Марку достался рослый, поджарый серый жеребец, который обладал вполне спокойным норовом, хотя Кадир по секрету сообщил друзьям, будто дуплекарий именовал этого скакуна не иначе как «Ослиная башка». Что же касается самого Кадира, то Силию хватило одного взгляда, чтобы оценить его посадку в седле, после чего показал опциону на тонколядую, но мускулистую гнедую.
– Я ее придерживал, все никак не мог найти подходящего всадника… Посмотрим, что из вас обоих выйдет.
Вышло очень даже неплохо, кобыла чуть ли не с опережением выполняла все команды, поигрывая мускулами.
– Так ты, получается, не только искусный лучник, но и талантливый наездник?
Хамианец слегка поклонился в ответ на похвалу Марка.
– Десять лет не сидел на чистокровном скакуне, так что кое-какие навыки подзабылись. Впрочем, в скором времени, думаю, все вернется на свои места.

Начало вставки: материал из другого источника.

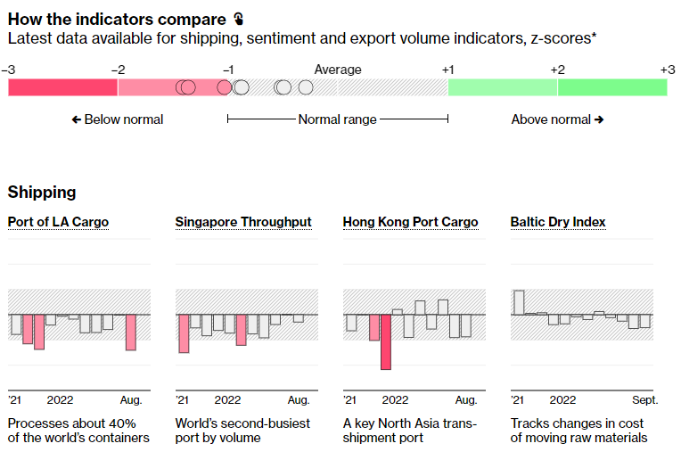Click the first tall bar in Baltic Dry chart

pos(519,303)
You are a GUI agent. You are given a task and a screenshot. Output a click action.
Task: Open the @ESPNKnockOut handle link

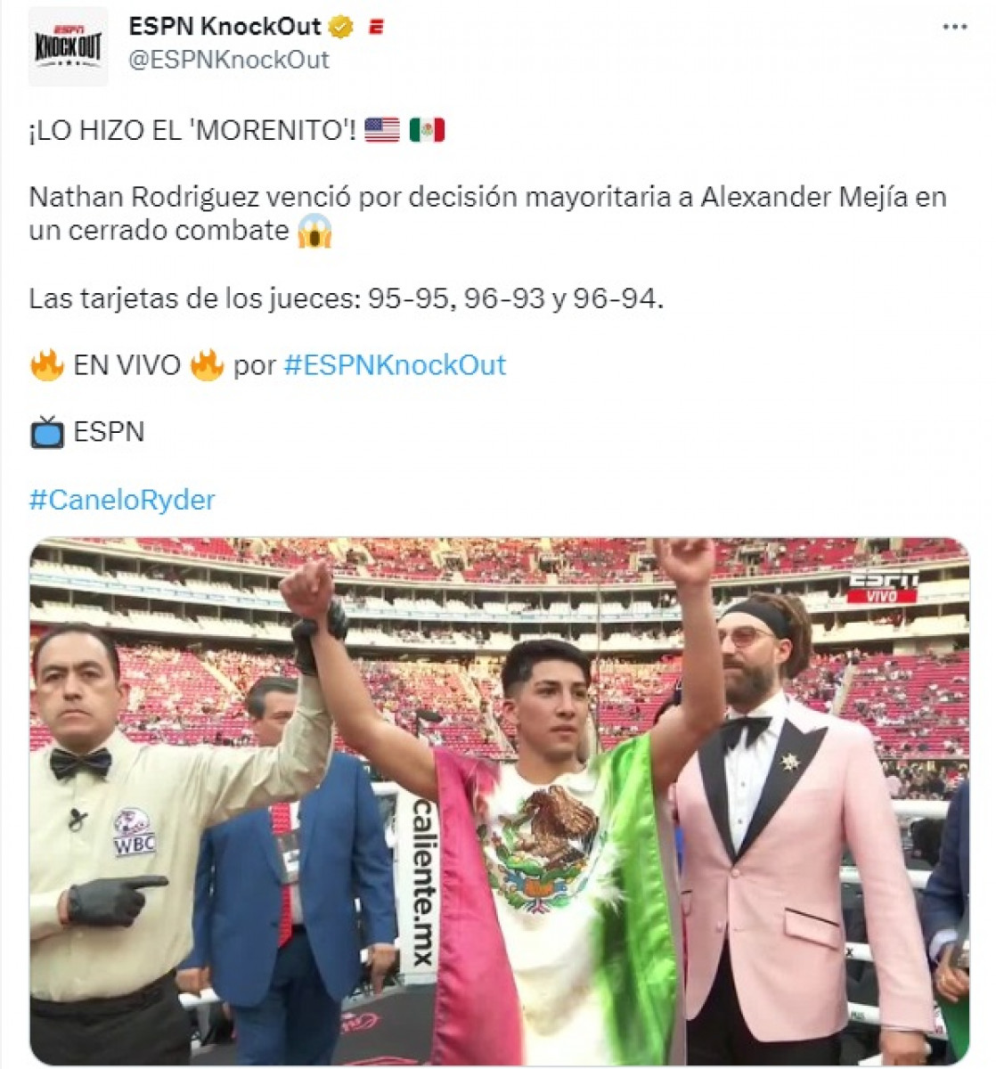pyautogui.click(x=229, y=60)
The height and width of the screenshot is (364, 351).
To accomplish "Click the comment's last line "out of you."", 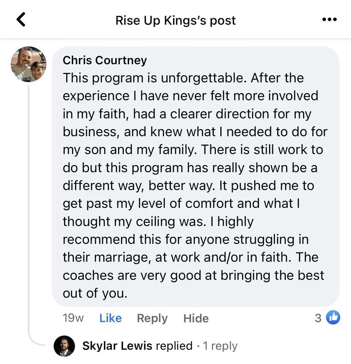I will point(95,293).
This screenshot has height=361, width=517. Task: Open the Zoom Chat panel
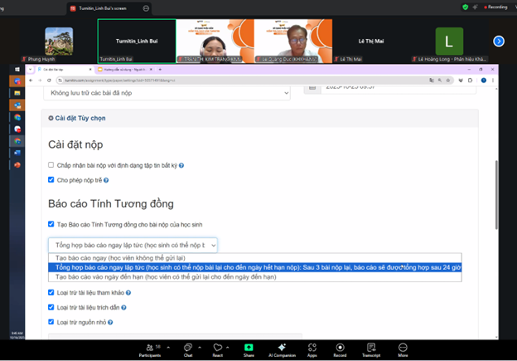point(188,348)
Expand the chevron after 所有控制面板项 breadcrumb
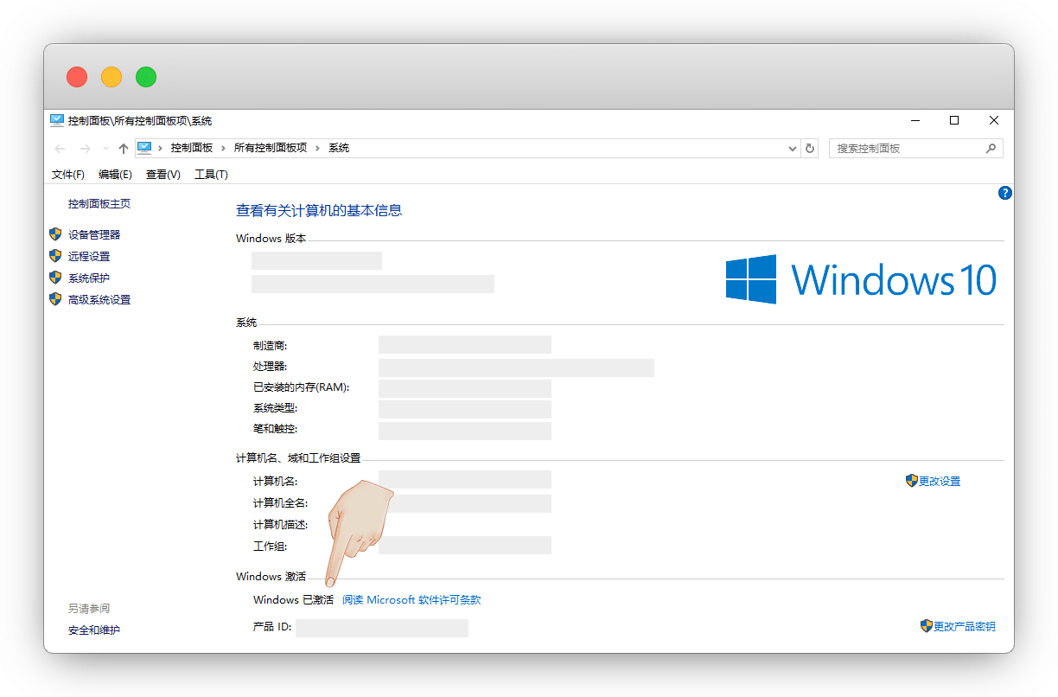 point(317,148)
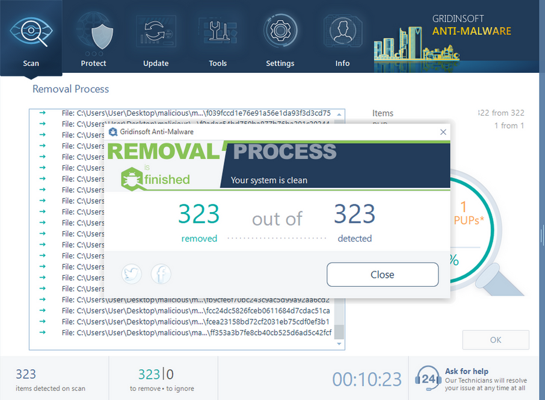Click the OK button

click(x=495, y=340)
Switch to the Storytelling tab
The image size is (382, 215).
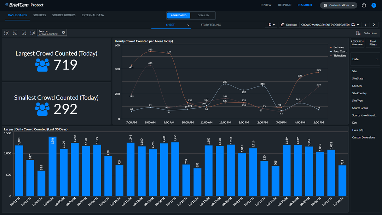tap(210, 25)
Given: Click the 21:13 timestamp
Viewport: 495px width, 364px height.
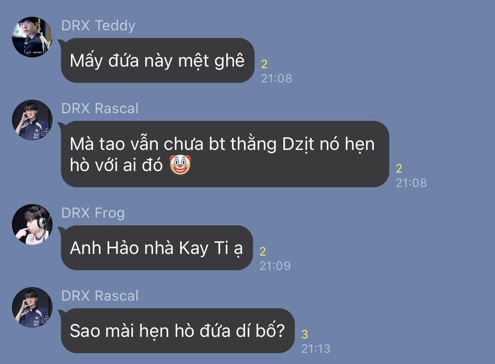Looking at the screenshot, I should click(316, 349).
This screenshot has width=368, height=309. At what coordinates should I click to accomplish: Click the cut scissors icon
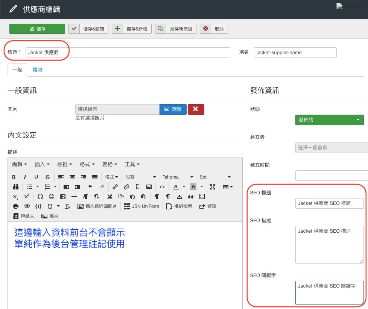pyautogui.click(x=110, y=197)
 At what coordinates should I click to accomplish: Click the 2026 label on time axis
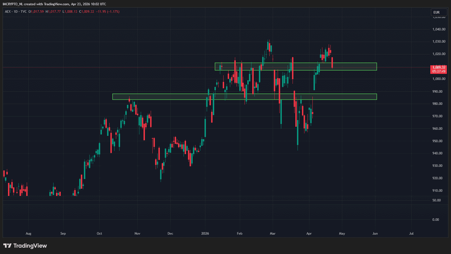pyautogui.click(x=205, y=234)
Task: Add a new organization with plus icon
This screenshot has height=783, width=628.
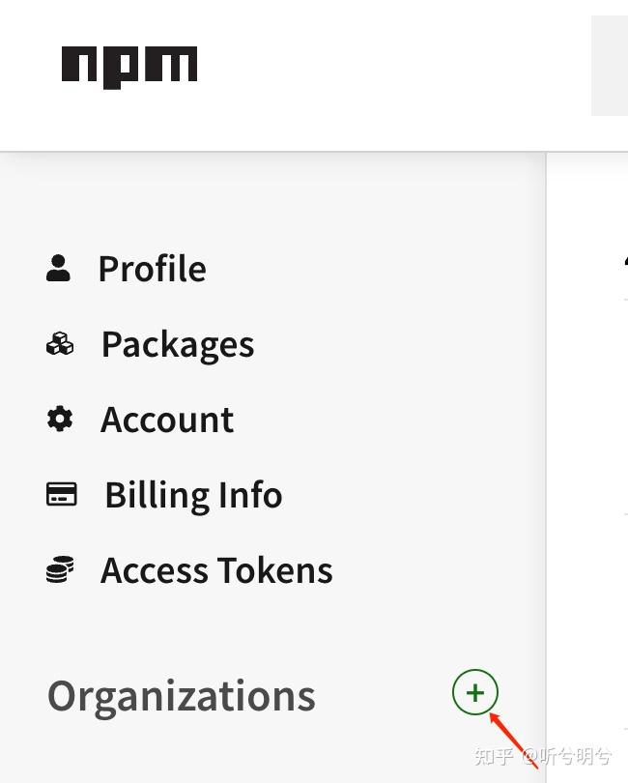Action: [474, 692]
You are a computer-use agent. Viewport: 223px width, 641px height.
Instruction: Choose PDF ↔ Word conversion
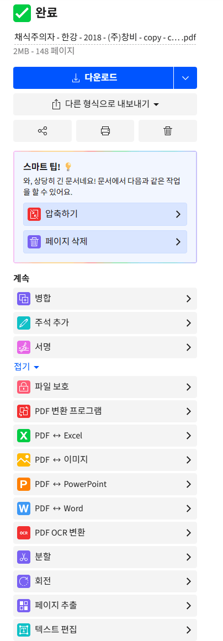pyautogui.click(x=105, y=508)
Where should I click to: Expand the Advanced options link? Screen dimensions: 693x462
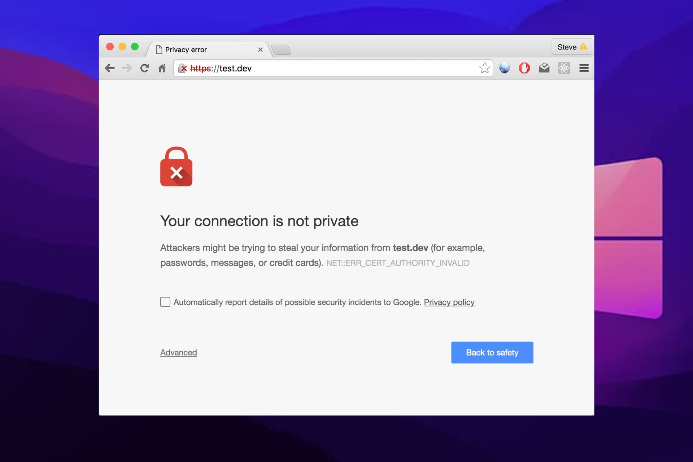tap(178, 352)
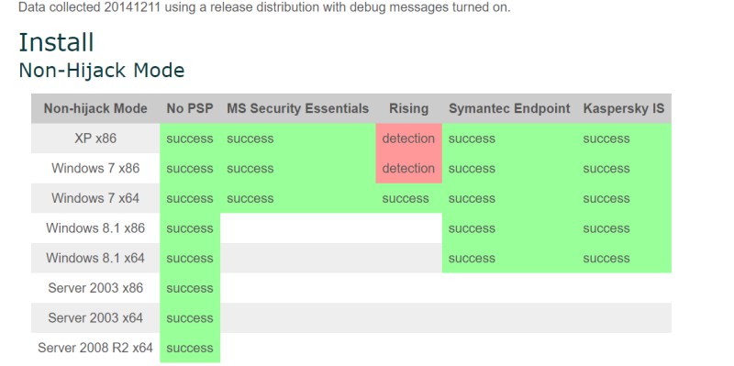Click No PSP success cell for Server 2003 x64
734x366 pixels.
click(190, 317)
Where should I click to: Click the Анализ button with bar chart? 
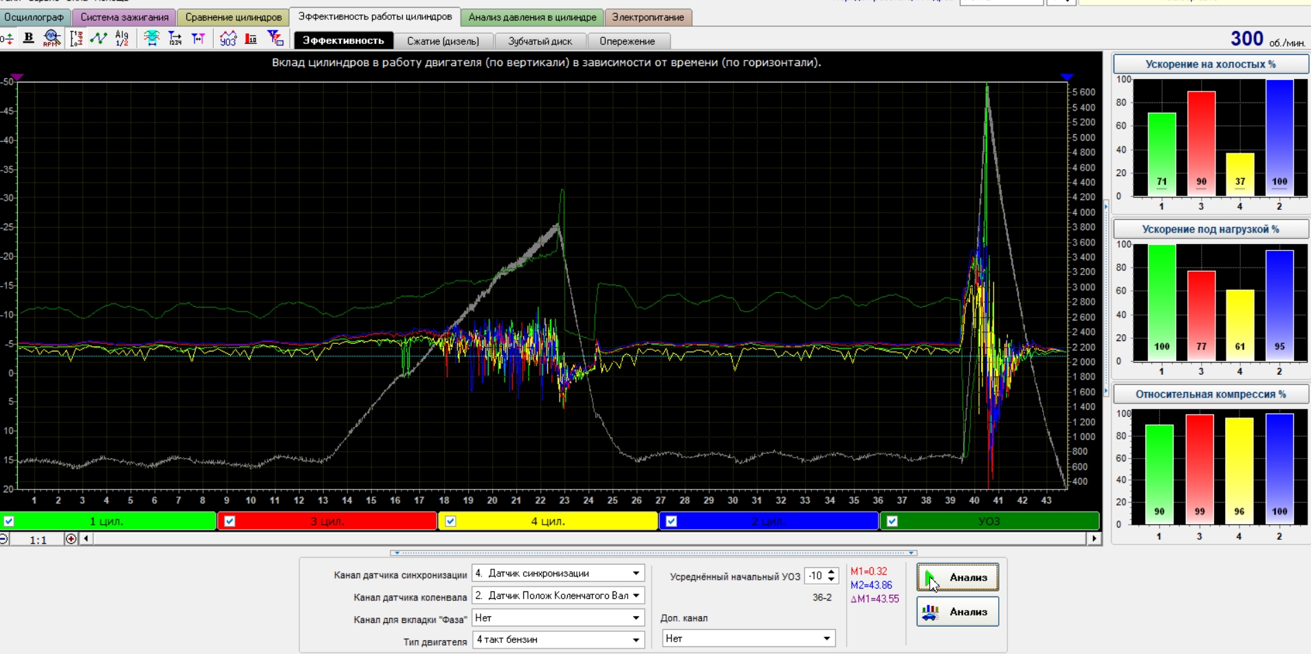(957, 612)
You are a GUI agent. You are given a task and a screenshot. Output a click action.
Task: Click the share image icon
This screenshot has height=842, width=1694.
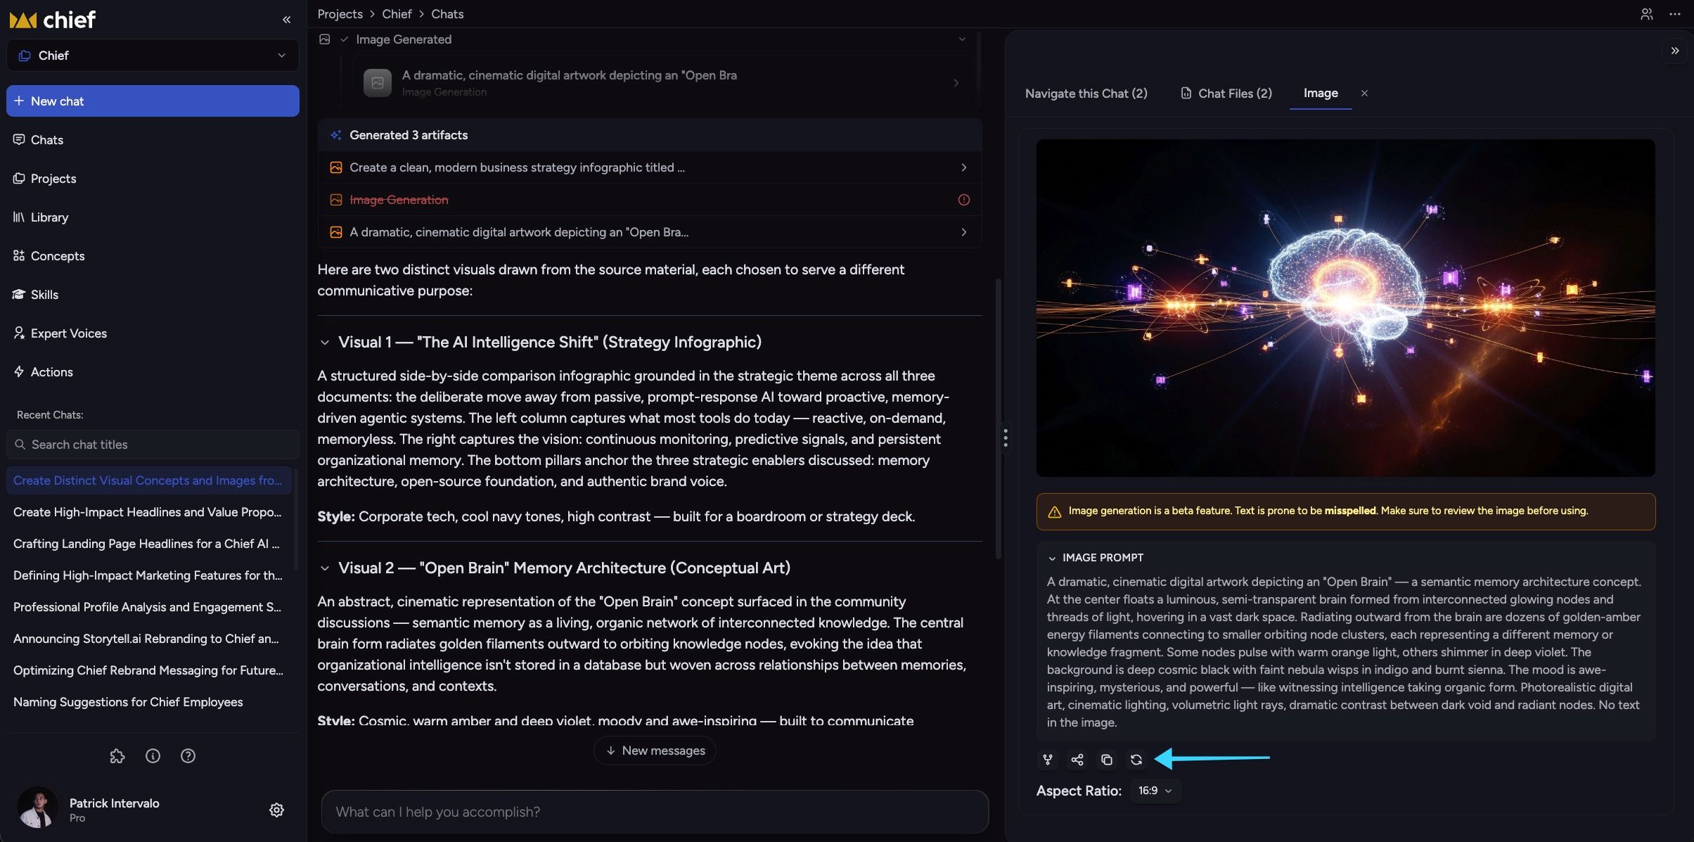[x=1077, y=759]
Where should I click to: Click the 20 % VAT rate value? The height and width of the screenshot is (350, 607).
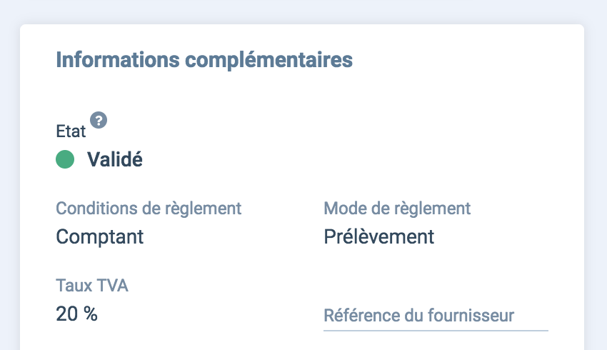[76, 314]
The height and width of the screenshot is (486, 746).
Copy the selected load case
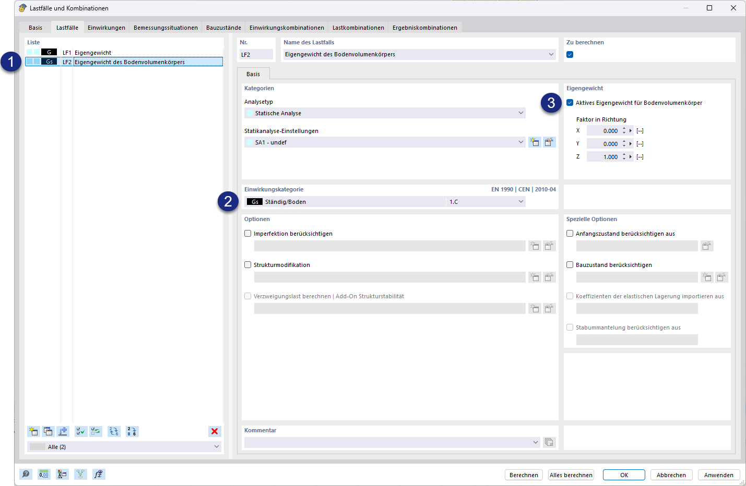[48, 431]
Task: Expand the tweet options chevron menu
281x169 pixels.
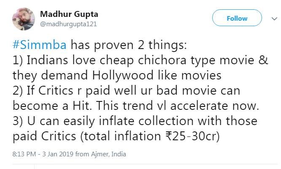Action: pos(272,18)
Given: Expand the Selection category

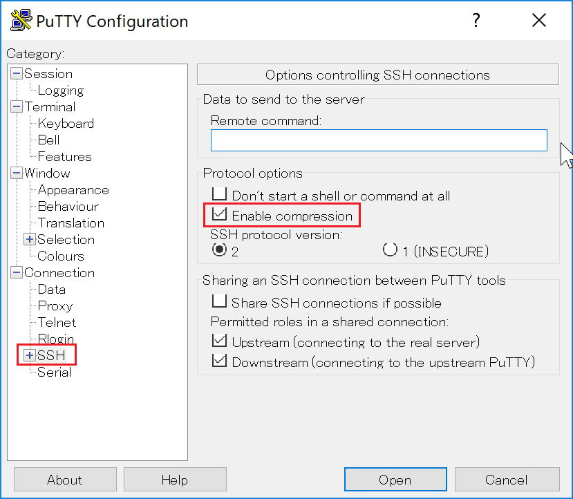Looking at the screenshot, I should click(x=29, y=239).
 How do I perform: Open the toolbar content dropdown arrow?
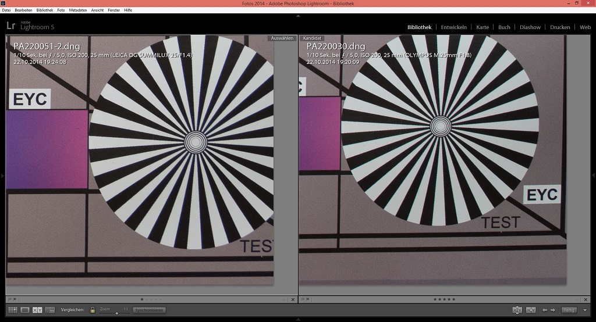(585, 310)
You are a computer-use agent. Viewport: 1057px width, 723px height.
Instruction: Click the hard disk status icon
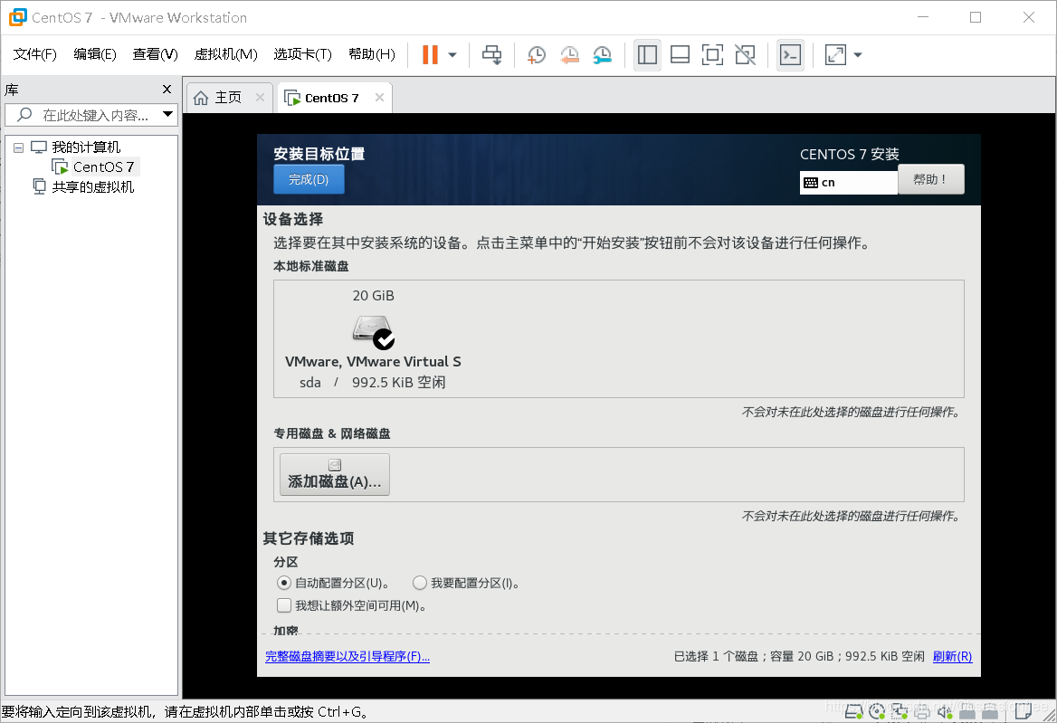pos(852,712)
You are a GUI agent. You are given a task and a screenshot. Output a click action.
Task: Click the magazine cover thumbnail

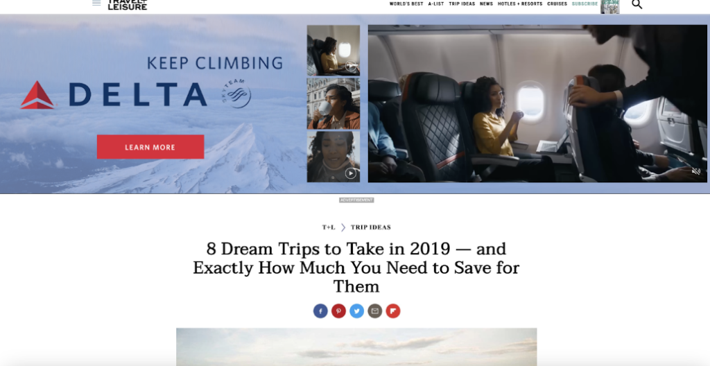tap(610, 6)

Марк улыбнулся другу и насмешливо уточнил:
– Что ты имеешь в виду? И вообще хотелось бы знать, где и по какому случаю ты научился владеть конем как парфянин?
Кадир пренебрежительно дернул плечом.
– Я ведь вырос в обеспеченной семье, а отец всегда считал, что первейшее достоинство мужчины – это умение держаться в седле, так что я с младых ногтей только и делал, что скакал, пока не обскакал самих учителей-арабов, которых нанимал отец. Все секреты, ведомые бедуинам, они передали мне. Научили стрелять из лука, пока лошадь несется во весь опор, да так, что я ни в чем не уступал моим наставникам. Признаться, я уже начал забывать то время… а может, нарочно не хотел вспоминать, чтобы не испытывать боль от потери…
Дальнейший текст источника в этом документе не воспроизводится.